TEXTO:
<<<<
O ordenamento jurídico brasileiro adotou o princípio da publicidade dos atos processuais, motivo pelo qual o segredo dos atos processuais constitui uma exceção, sendo regra que estes sejam públicos, conforme os artigos 11, 189, caput, e 195, do Código de Processo Civil e os artigos 5º, XXXIII, LX, e 93, IX, da Constituição Federal.

Por sinal, bom que se saiba que o princípio da publicidade se relaciona com o princípio democrático, ao direito à informação e à transparência do Estado. Lecionando boa doutrina3 que, em complemento, a publicidade dos atos processuais é também o corolário do princípio da proteção judicial efetiva que pressupõe desenvolva-se o processo sob o controle das partes e da opinião pública.

Não tenho por hábito publicar colunas lotadas com citações de números de artigos e/ou de leis. Não gosto de ler e, tampouco, de escrever textos nesse estilo. De regra, quem sabe a “lei” de cor, não sabe o Direito. Enfim… (boas) lições que aprendi de um velho mestre.

Entretanto, penso que seja importante, também mencionar aqui que o Protocolo para Julgamento com a Perspectiva de Gênero, com base na Recomendação Geral n. 35 CEDAW, reafirma a obrigação do Estado brasileiro de, em nível judicial, de garantir procedimentos legais que, além de imparciais e justos, não sejam afetados por estereótipos de gênero ou interpretações discriminatórias (item III, 26, c, com remissão aos artigos 2º, d, f e 5º, a, da Convenção). Donde conclui que: “ao se considerar que o direito processual reúne princípios e regras voltados à concretização da prestação jurisdicional, como forma de solucionar conflitos de interesses – entre particulares e entre estes e o Estado é importante reconhecer que a magistrada e o magistrado devem exercer a jurisdição com perspectiva de gênero, solucionando, assim, questões processuais que possam causar indevido desequilíbrio na relação entre os sujeitos do processo.”
>>>>
DADOS FORNECIDOS:
<<<<
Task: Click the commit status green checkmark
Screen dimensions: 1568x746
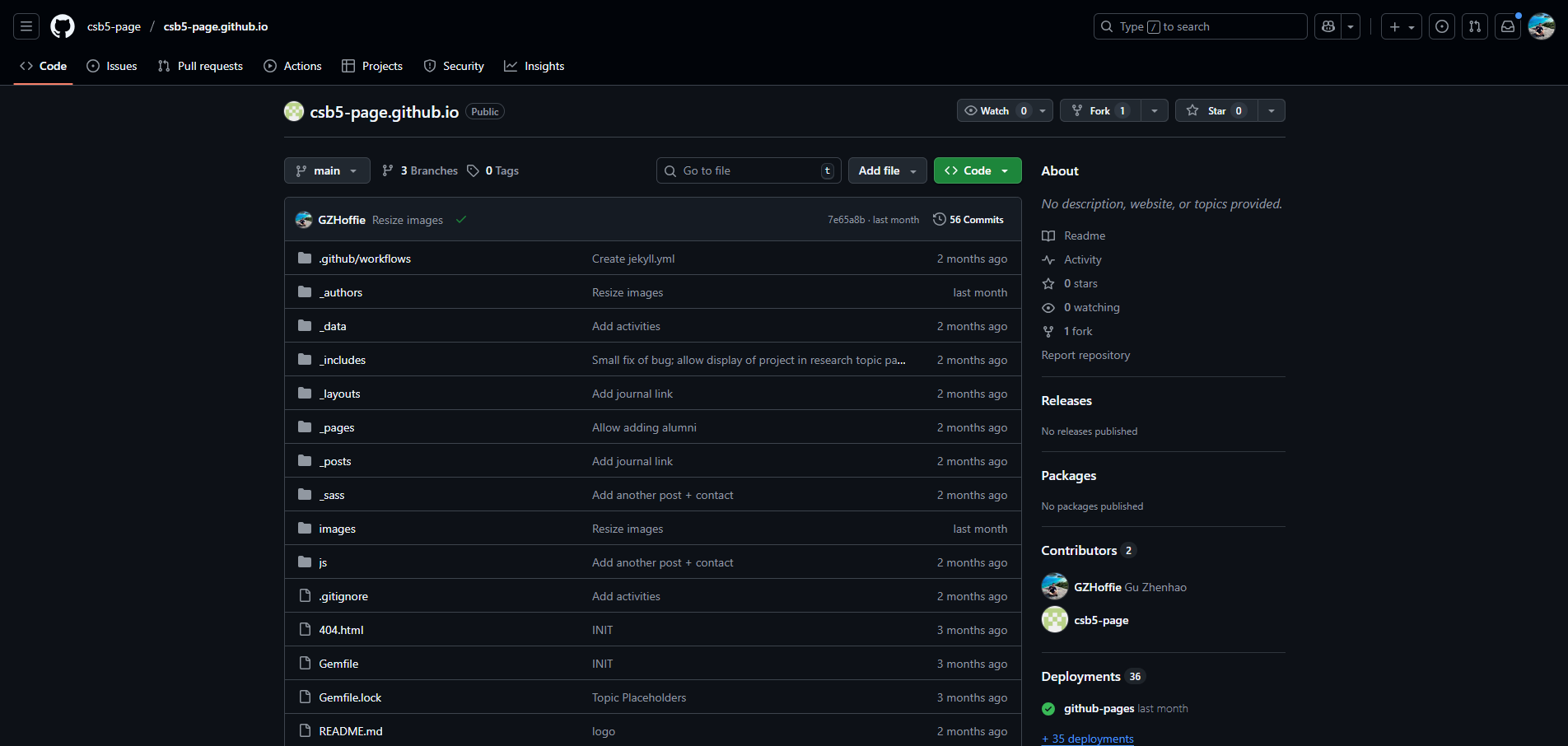Action: [x=461, y=220]
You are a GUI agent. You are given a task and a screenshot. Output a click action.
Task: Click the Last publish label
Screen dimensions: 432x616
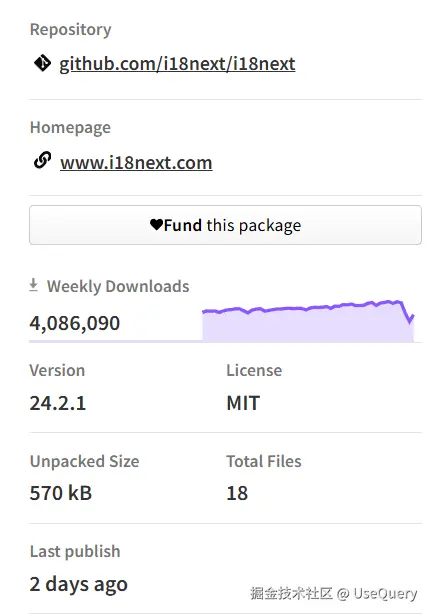pos(75,551)
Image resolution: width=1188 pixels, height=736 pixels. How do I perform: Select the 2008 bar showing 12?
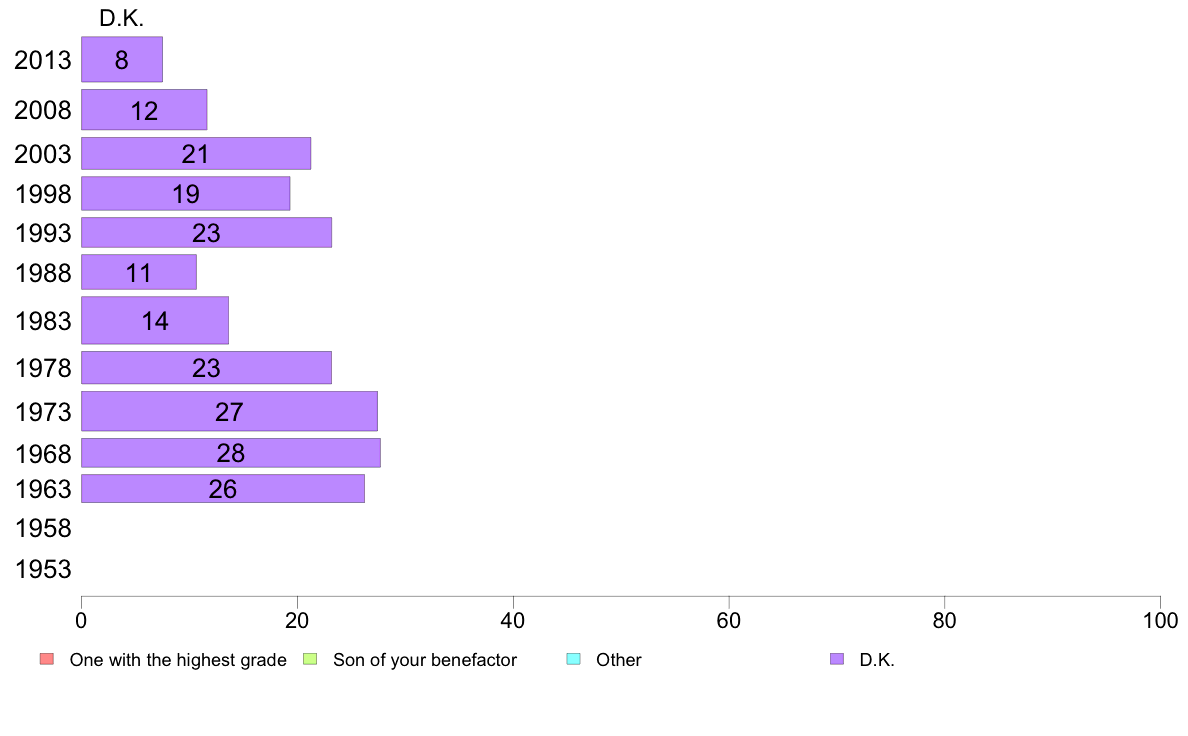pyautogui.click(x=144, y=110)
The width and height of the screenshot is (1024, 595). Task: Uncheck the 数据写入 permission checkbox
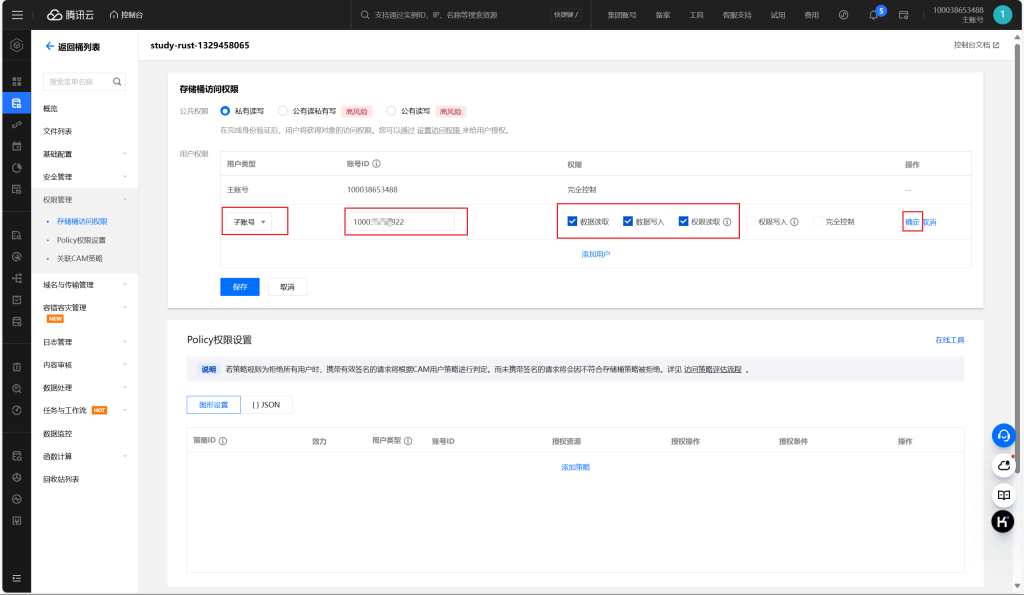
>>>>
TAREFAS:
(1) Altere o trecho do texto que começa em "Por sinal, bom" e termina em "um velho mestre.", trocando "velho mestre" por "antigo professor", e apresente-o novamente.
(2) Imprima sem alterações as linhas da listagem, começando pela que contém "You are a GUI" e terminando no fim da listagem. Deixe as imagens de fora.

RESPOSTAS POR TAREFA:
(1)
Por sinal, bom que se saiba que o princípio da publicidade se relaciona com o princípio democrático, ao direito à informação e à transparência do Estado. Lecionando boa doutrina3 que, em complemento, a publicidade dos atos processuais é também o corolário do princípio da proteção judicial efetiva que pressupõe desenvolva-se o processo sob o controle das partes e da opinião pública.

Não tenho por hábito publicar colunas lotadas com citações de números de artigos e/ou de leis. Não gosto de ler e, tampouco, de escrever textos nesse estilo. De regra, quem sabe a “lei” de cor, não sabe o Direito. Enfim… (boas) lições que aprendi de um antigo professor.

(2)
You are a GUI agent. You are given a task and a screenshot. Output a click action.
Task: Click the Last publish label
Screen dimensions: 432x616
pos(75,551)
Image resolution: width=1188 pixels, height=736 pixels. How do I perform: Select the 2008 bar showing 12?
pyautogui.click(x=144, y=110)
The width and height of the screenshot is (1024, 595). Task: Uncheck the 数据写入 permission checkbox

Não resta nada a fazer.